> [Try it]
Below is a set of records. Repeat all of them exactly.

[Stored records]

++++++++++

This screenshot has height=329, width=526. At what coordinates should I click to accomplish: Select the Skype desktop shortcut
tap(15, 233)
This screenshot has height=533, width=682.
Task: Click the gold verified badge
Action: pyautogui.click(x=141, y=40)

++++++++++

> [Output of the exercise]
This screenshot has height=329, width=526. At what coordinates should I click to accomplish: Select the Skype desktop shortcut
tap(15, 233)
This screenshot has height=533, width=682.
Task: Click the gold verified badge
Action: pyautogui.click(x=141, y=40)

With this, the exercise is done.